Written tasks:
A – According to the notes on New Zealand's approach to pure economic loss, what do New Zealand courts find illogical?
B – Carry on the notes on New Zealand's approach to pure economic loss from the point where they stop.

New Zealand's Approach to Pure Economic Loss
  • Differing from the UK, New Zealand courts have a different stance, especially in negligent building situations.
  • Example: A builder negligently installs foundations or a supporting beam in a house.
  • If a buyer discovers these defects, their loss is characterized as pure economic loss because they likely overpaid for the house.
Courts' Perspective
  • New Zealand courts are less impressed by the distinction between physical damage and pure economic loss.
  • Scenario: A negligently installed beam crashes onto a Steinway piano, causing property damage. The English courts would distinguish this from pure economic loss.
  • New Zealand courts find it illogical to allow recovery only when negligent building causes physical damage.
Building Context
  • In New Zealand, the Hedley Burn exception isn't seen as an exception to the rule against recovering for pure economic loss.
  • The New Zealand courts departed from the English view, adopting a different approach to liability in the building context.

Data section:
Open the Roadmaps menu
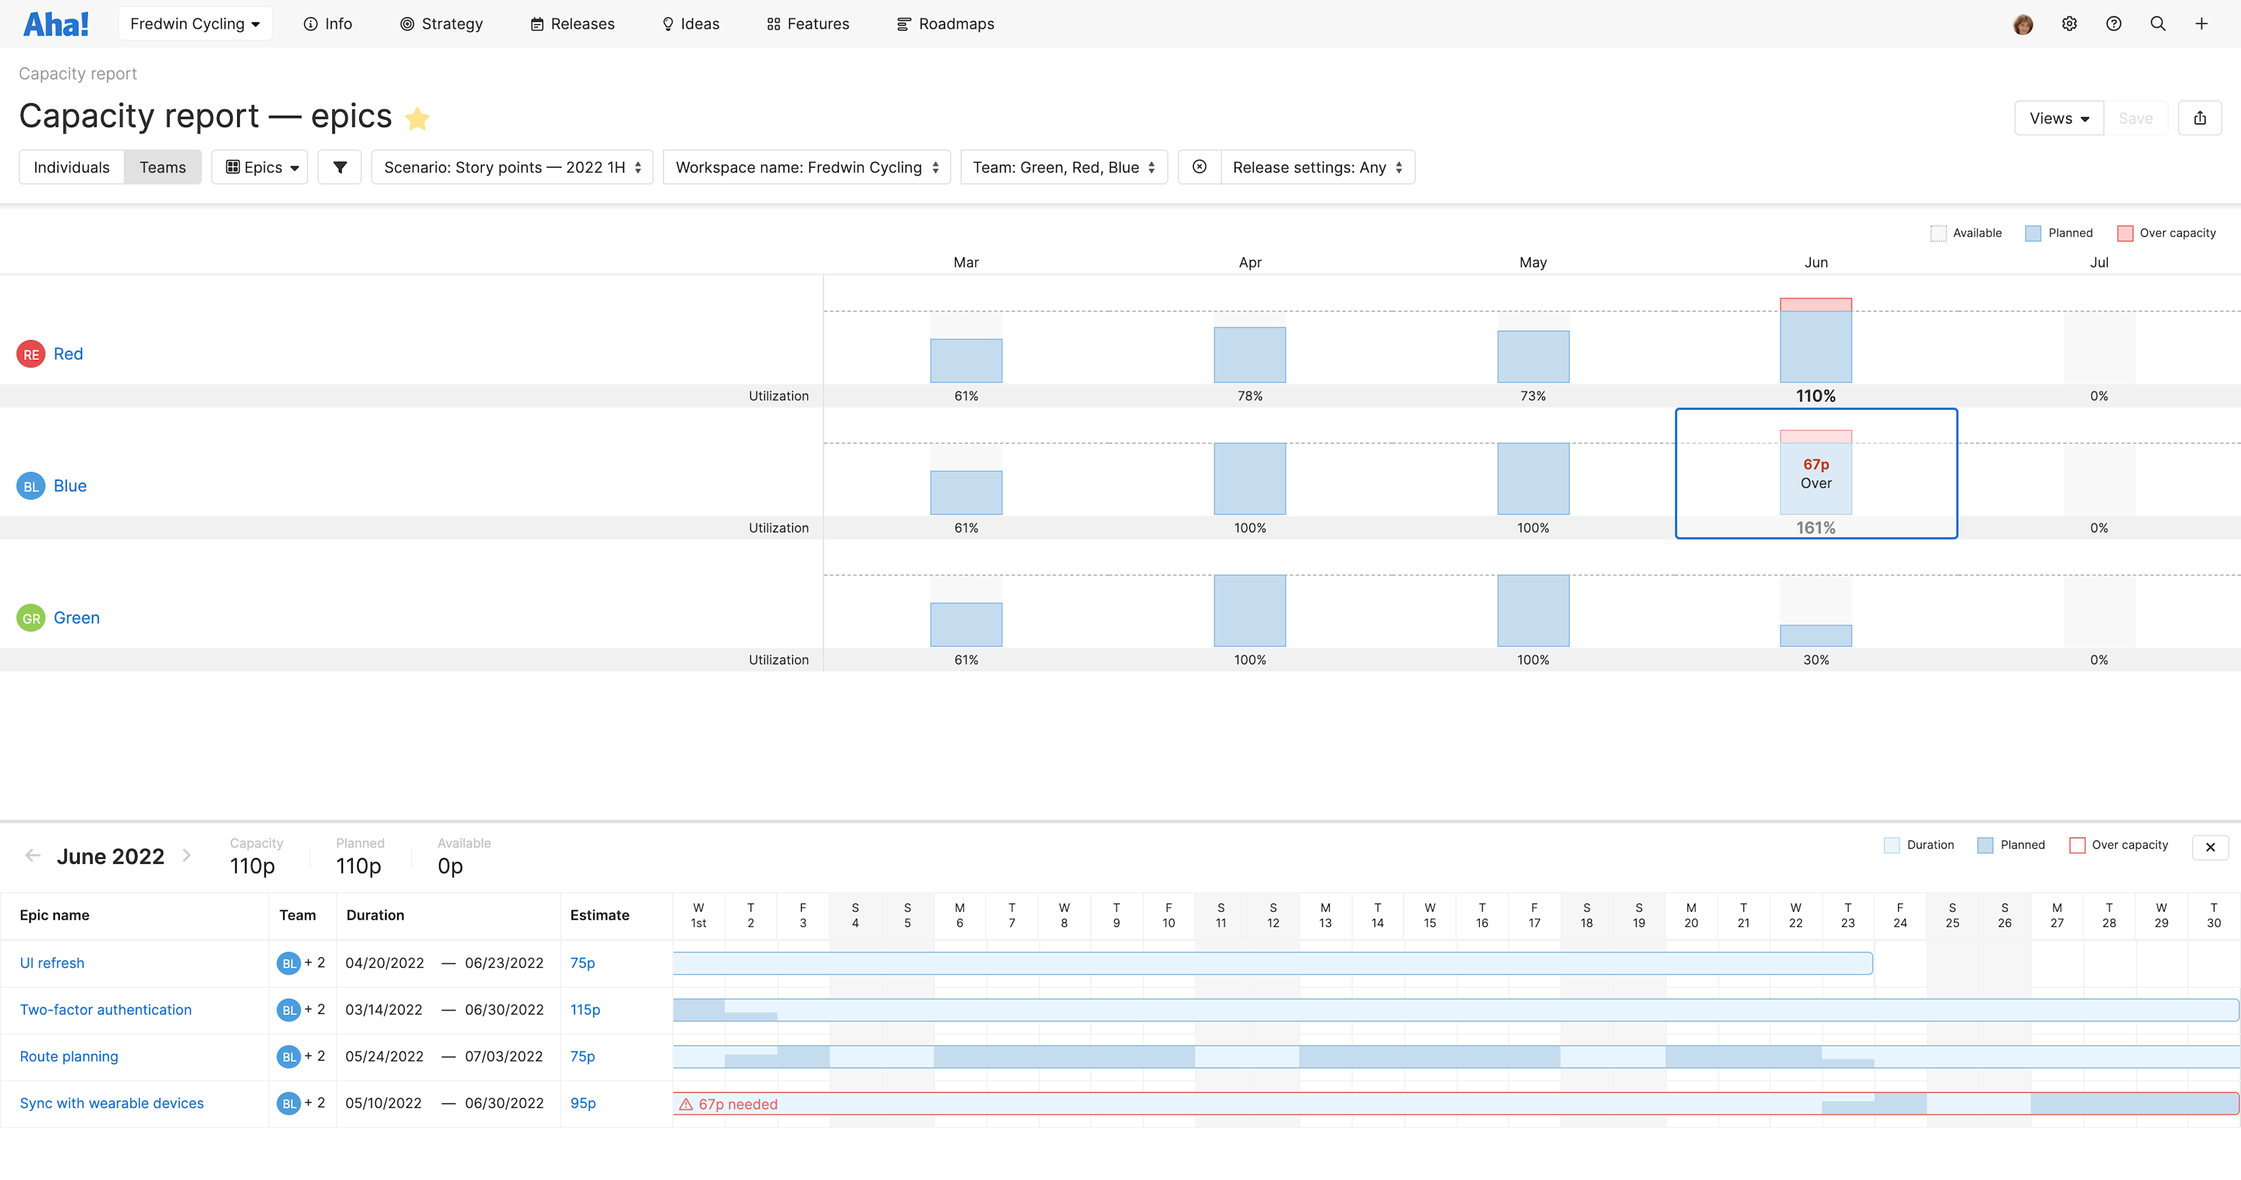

Answers to the problems:
A – They find it illogical to allow recovery only when negligent building causes physical damage.

B –
Koparo Case

Two Problems
  • The case involves a negligent statement, not a negligent act, and it caused pure economic loss.
  • This differs from classic negligence causing physical injury or property damage.
  • The courts adopted a different approach due to concerns about proximity and the relationship between the defendant and the plaintiff.
Proximity Analysis Factors:
  • Auditors are highly trained professionals.
  • Reliance on the auditor's statement by the plaintiff.
  • Lack of alternative means of obtaining the information.
  • Company's asset value exceeds its market value, making it a takeover target.

Auditors' Role (Explanation by Fong Chuang)

Responsibilities
  • External auditors review financial statements to ensure they provide a true and fair view of the company's past performance and current financial position.
  • They ensure financial statements are free from material misstatement and comply with relevant accounting standards.
  • Materiality levels depend on the size and scale of the company.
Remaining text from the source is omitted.